Sans médiation crédible, le travail devient un échange brutal : temps contre salaire, sans loyauté ni projection. « Je fais ce pour quoi je suis payé, pas plus », explique un employé. Et il a raison. La productivité ne naît pas de la peur, mais de l’adhésion. Or personne n’adhère à un système qui ne promet rien.
Une force de blocage ?
La grande ironie nationale, c’est que l’UGTT continue d’être accusée de bloquer l’économie, alors qu’elle n’en a plus la capacité. Elle ne bloque plus ; elle flotte. Elle n’impose plus de rapport de force ; elle gère son déclin. Elle parle de lutte pendant que les travailleurs parlent de visa. « Le meilleur syndicat, c’est l’ambassade », lâche un ingénieur. Cette phrase, à elle seule, résume l’effondrement d’un imaginaire collectif du travail.La débâcle de l’UGTT est aussi générationnelle. Elle s’adresse à des jeunes qui n’ont jamais connu le monde qu’elle défend. Réunions interminables, langage fossilisé, références héroïques recyclées : tout un folklore respecté, rarement suivi. « Ils nous parlent de dignité, moi je cherche un avenir », dit une jeune salariée. Quand le syndicat devient musée, le travail devient routine. Et la routine ne produit rien d’autre que de la fatigue.
Naufrage sans assistance
L’ tat, lui, observe ce naufrage avec une satisfaction mal dissimulée. Affaiblir l’UGTT semblait être une victoire : moins de négociations, moins de grèves organisées, moins de contre-pouvoirs. Mais voilà le paradoxe cruel : sans syndicat fort, il n’y a pas plus de productivité, seulement plus de chaos discret. Le travailleur démotivé ne se rebelle pas ; il ralentit. Il ne manifeste pas ; il s’éteint professionnellement. Et un pays rempli de travailleurs éteints n’avance jamais, même au pas.La productivité tunisienne est ainsi devenue une grande hypocrisie collective. On exige plus d’efforts de travailleurs qui n’ont plus confiance. On réclame des résultats à des institutions qui ont cessé de fonctionner.

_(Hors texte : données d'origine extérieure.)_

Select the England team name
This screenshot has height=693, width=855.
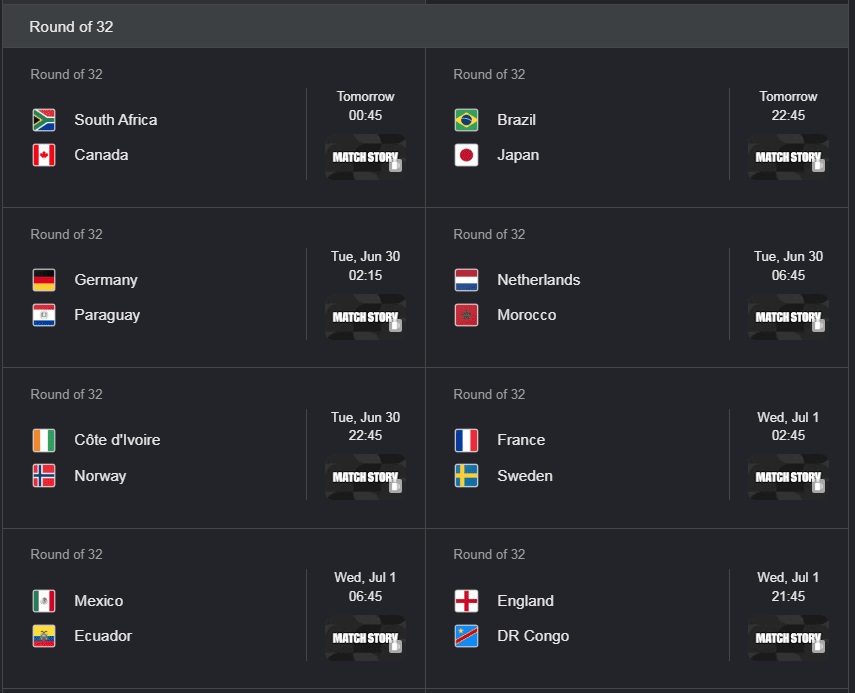pyautogui.click(x=525, y=601)
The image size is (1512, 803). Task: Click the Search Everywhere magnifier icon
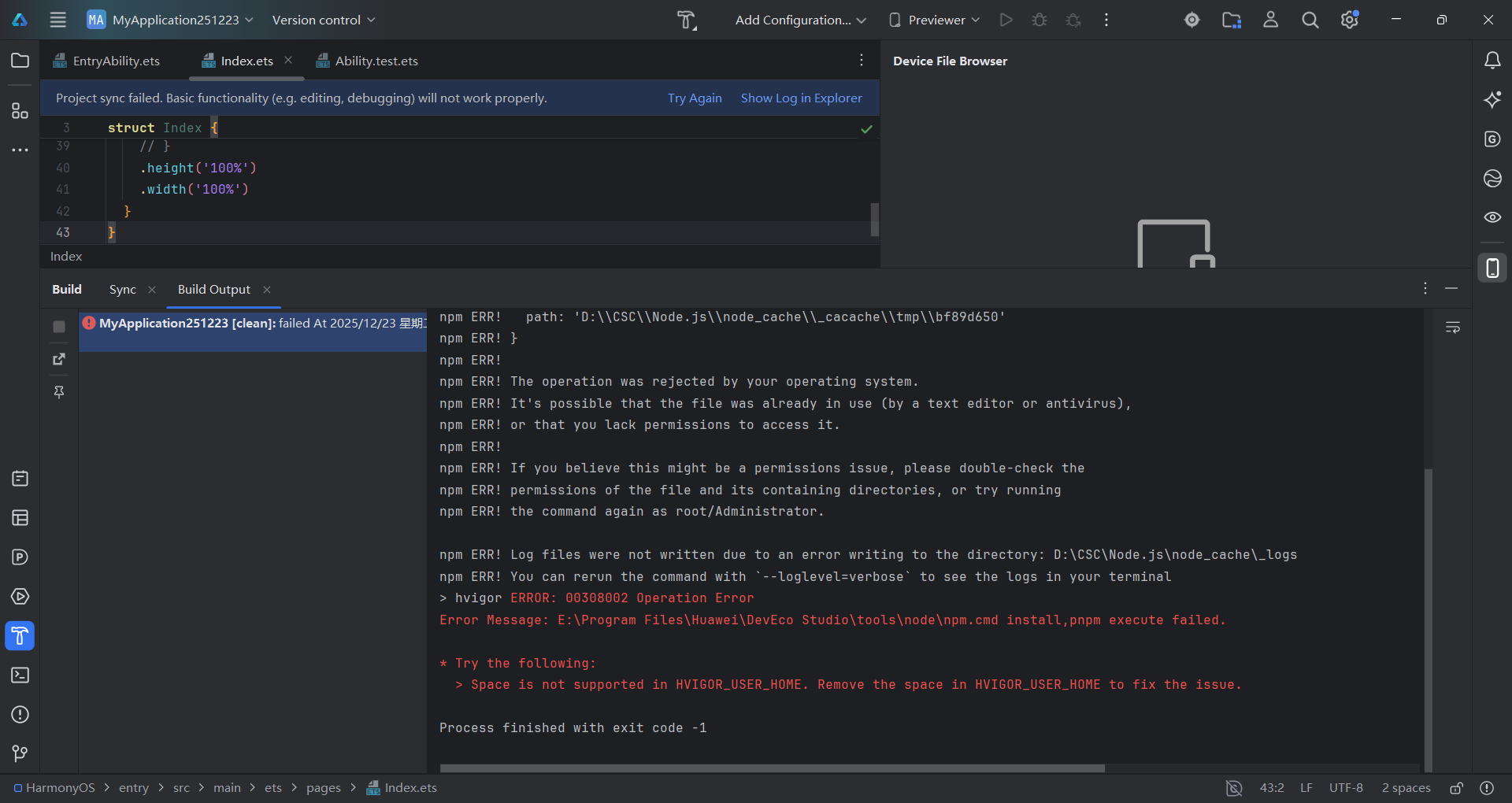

On invoque la responsabilité individuelle pour masquer un échec politique structurel. L’UGTT, autrefois médiatrice du sens du travail, n’est plus qu’un acteur périphérique dans un système qui a rompu le lien entre effort et reconnaissance.
La satire atteint son sommet lorsque chacun accuse l’autre. L’ tat accuse l’UGTT d’immobilisme. L’UGTT accuse l’ tat de répression. Les travailleurs accusent tout le monde. Et pendant ce temps, la productivité reste exactement là où elle est : basse, mais cohérente avec le niveau de confiance nationale. Car on ne produit jamais mieux que ce que l’on espère.
Une ambiance abrasive
Il serait tentant de transformer cette chronique en exécution publique du syndicalisme tunisien. Ce serait trop simple — et trop productif, justement. La débâcle de l’UGTT est aussi le résultat d’un environnement politique qui a méthodiquement vidé les corps intermédiaires de leur substance. Mais le résultat est implacable : un monde du travail sans boussole, sans récit, sans moteur collectif.En 2025, la Tunisie semble avoir inventé un modèle unique : une société où tout le monde travaille, mais où personne n’y croit. L’UGTT, jadis force de structuration et de conflit utile, n’est plus ni frein ni moteur. Elle est le symbole d’un divorce national entre le travail et l’espoir.
Et tant que ce divorce sera maquillé en débat économique, la productivité restera ce qu’elle est : le reflet fidèle d’un pays qui n’attend plus grand-chose de lui-même.